Businesses want feedback from their employees. Supervisors want feedback from their workers. The problem is that businesses are not getting honest feedback. Companies are not hearing how employees really feel about the way a business is run or how supervisors manage.
And, as long as companies solicit this feedback in the form of emails or conversation or even notes, the firms are never going to get the truth they seek. Employees don’t want to take the risk of losing their jobs or being targeted for some other reprisal.
Another big reason employees do not offer feedback is that they do not really believe it will make a difference, that the company will take any action.
What can companies do to combat this fear of speaking up? The best way to get honest answers is to make employee surveys anonymous. Giving employees anonymity will take care of the fear factor. One effective way of doing this is to use online voting tools that incorporate anonymous surveys.
Employees can say what they really feel, knowing they will be protected by anonymity. And the surveys are set up so that companies can ask about any topic of concern.
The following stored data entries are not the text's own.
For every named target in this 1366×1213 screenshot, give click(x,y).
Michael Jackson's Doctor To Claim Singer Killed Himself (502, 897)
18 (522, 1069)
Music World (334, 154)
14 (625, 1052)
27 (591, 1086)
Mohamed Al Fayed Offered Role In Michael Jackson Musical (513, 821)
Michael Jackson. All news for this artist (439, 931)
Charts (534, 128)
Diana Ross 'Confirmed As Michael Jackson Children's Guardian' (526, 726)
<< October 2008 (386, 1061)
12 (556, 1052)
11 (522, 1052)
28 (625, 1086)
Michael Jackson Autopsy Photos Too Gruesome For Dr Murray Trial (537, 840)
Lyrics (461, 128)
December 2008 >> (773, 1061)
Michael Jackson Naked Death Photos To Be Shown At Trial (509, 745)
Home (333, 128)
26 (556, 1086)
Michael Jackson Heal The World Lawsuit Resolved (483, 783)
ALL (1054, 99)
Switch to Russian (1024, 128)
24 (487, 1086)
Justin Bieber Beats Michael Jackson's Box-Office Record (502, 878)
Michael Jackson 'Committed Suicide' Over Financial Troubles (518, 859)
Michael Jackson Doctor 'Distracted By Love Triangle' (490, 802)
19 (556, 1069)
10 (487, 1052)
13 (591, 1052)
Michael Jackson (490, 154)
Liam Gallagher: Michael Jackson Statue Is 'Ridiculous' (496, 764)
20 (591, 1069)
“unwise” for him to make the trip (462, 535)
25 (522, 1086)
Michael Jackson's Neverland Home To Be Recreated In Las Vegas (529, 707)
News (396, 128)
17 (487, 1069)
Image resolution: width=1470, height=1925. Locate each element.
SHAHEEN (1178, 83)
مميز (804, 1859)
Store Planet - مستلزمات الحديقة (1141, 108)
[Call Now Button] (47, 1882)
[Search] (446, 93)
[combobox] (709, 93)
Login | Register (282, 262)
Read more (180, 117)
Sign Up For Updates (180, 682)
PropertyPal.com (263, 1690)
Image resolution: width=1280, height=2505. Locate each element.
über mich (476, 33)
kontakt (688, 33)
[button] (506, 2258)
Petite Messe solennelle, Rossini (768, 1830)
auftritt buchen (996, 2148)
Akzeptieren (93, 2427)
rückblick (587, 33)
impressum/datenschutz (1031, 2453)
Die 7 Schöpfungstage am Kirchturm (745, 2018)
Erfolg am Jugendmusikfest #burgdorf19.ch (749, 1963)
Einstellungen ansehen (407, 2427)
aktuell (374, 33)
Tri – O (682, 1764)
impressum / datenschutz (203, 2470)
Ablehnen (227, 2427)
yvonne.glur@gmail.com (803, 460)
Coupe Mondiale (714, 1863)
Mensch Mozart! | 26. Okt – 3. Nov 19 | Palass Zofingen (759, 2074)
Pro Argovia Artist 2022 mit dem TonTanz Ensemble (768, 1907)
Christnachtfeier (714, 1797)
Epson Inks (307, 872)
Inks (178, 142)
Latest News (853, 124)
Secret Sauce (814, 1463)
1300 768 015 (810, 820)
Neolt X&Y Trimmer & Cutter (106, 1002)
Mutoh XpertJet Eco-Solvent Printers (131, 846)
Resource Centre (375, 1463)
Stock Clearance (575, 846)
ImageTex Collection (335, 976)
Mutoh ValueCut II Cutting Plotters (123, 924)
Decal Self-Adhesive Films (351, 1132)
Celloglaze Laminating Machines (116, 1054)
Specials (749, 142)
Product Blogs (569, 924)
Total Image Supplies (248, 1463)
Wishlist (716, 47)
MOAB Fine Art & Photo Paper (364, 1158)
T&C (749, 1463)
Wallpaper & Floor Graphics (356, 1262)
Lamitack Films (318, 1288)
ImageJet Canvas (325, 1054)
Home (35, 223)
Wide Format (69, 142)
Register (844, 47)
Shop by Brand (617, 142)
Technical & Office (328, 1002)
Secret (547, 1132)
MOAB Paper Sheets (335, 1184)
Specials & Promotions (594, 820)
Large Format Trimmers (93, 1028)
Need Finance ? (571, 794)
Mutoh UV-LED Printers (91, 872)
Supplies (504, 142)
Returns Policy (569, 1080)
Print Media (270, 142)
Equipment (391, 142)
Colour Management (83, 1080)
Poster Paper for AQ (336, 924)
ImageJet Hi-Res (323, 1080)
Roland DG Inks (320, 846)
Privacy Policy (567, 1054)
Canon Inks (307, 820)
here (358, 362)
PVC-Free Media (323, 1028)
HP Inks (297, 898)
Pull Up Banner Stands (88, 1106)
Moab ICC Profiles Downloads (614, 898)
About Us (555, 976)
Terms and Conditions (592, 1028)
Moreover, all of the responses are stored in one database, making it easier to analyze the responses.
Anonymous surveys help with more than just providing honesty.
They help improve employee engagement because workers can say what they really feel. If they have a gripe about something or frustration, they can be candid about it, making it a possibility that something will be done.
Using an online survey format also enables companies to get more clear and precise answers. For example, if an employee says he or she is not happy, that does not reveal a lot because it is hard to determine how disgruntled the person is. On the other hand, if he quantifies his anger on a ten-point scale, you get a much better feel for his mood. Using scales like this are more helpful. Plus there are opportunities for more open ended responses.
One criticism of these types of surveys is that they do not allow for any follow up discussion. But that doesn’t have to be the case. After managers have reviewed the results, they can hold meetings with their teams to discuss the responses and appropriate action to those responses.